高すぎる数値にはリスクが潜んでいることがあり、逆に低い数値が将来の飛躍に向けた準備期間である可能性もあります。

各指標が示す背景を、下表にまとめました。

指標状態数値の背景
ROE高い・借入が多く財務リスクが高い可能性
・一時的な資産売却による押し上げ
 低い・自己資本が厚く財務健全性が高い
・成長投資のために内部留保を積み上げている
ROA高い・設備が少ない業種の特性(IT・サービス業など)
・資産を効率よく活用できている
 低い・業種特性による構造的な低さ
・先行投資中で将来の収益拡大が見込める

「なぜその数値なのか」という背景を考えることで、見かけの数値に騙されない銘柄選びができるようになります。

一時的な要因で数値が変動する場合がある

ROEやROAは、一時的な要因で大きく変動することがあります。

たとえば、大型投資のタイミングで借入が増えると数値が一時的に下がり、資産売却による特別利益が発生した年は逆に跳ね上がる可能性が高いです。
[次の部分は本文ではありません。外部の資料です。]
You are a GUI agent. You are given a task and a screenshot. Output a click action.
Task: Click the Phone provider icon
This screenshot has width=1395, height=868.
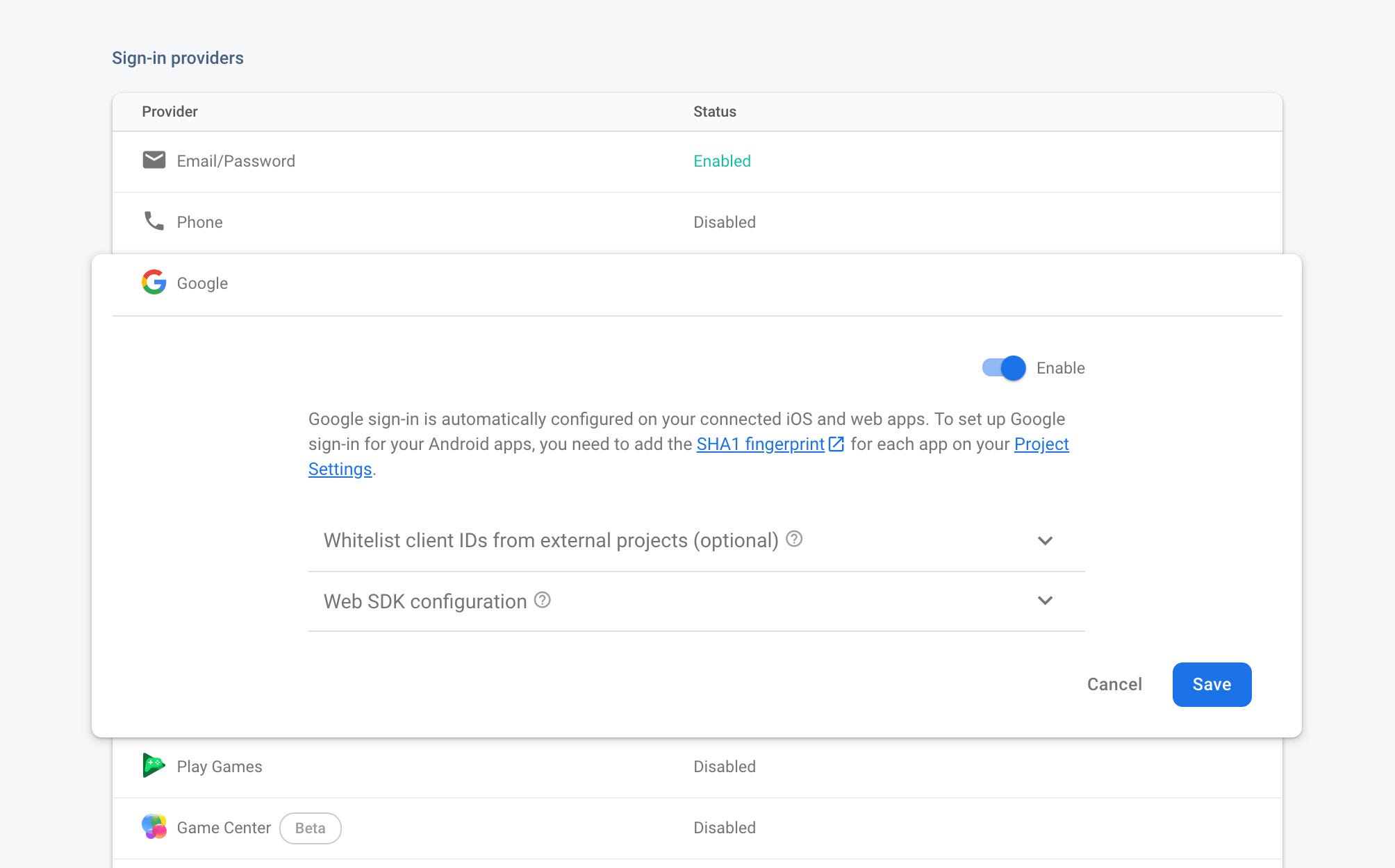pyautogui.click(x=154, y=222)
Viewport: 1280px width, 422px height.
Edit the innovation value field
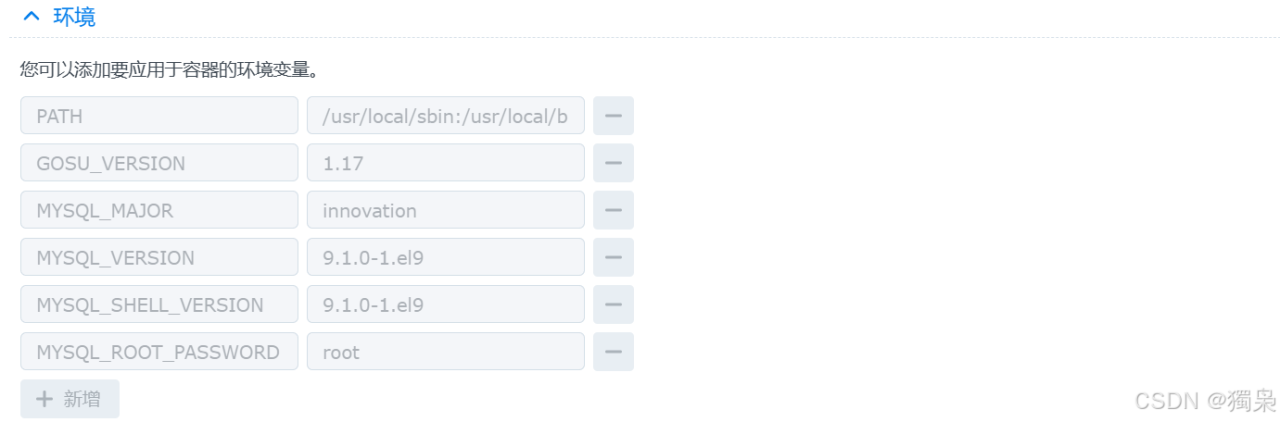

分析の際には1年分のデータだけで判断せず、最低でも3期(3年分)以上の推移を確認しましょう。

また、単年で急激な変動があった場合は、決算短信で特別損益の有無を確認するのも有効です。

数値の目安は企業規模や業種別に異なる 

ROEとROAの目安は、業種や企業規模によって異なります。

ROEの目安」と「ROAの目安」の章で紹介した数値はあくまで参考値であり、同業他社との比較は欠かせません。
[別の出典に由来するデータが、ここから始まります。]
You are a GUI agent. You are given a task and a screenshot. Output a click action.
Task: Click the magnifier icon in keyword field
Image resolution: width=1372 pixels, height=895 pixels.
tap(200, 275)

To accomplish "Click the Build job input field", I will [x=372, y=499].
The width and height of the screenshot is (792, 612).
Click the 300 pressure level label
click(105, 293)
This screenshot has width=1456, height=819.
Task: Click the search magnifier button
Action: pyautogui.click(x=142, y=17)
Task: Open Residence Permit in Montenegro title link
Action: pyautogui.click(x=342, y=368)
東京証券取引所「2024年3月期決算短信集計」の経営指標データをもとに、業種別の目安を下表にまとめました。

業種ROE目安(参考)ROA目安(参考)
情報通信業10%超7〜8%程度
製造業8〜9%程度5%程度
小売業8〜9%程度4%程度
不動産業・電力構造上低め2〜3%程度

参照元:東京証券取引所|2024年3月期決算短信集計

一律の基準で「良い・悪い」を判断するのではなく、同業種・同規模の企業と比較しながら指標を正しく活用しましょう。

まとめ 

ROEとROAのまとめ

ROEとROAは、どちらか一方が重要というわけではありません。

両方を組み合わせて使うことで、企業の実態を正確に把握できるものです。

ROEは株主目線での投資効率を示し、銘柄選びや資本効率の評価に向いています。

ROAは負債も含めた企業全体の資産効率を示し、財務の健全性や本業の収益力の確認に役立ちます。

目安としてROEは8〜10%、ROAは5%以上が参考値ですが、業種によって大きく異なるため同業他社との比較が前提です。

まずは気になっている銘柄のROEとROAを並べ、それぞれを比較することから始めてみてください。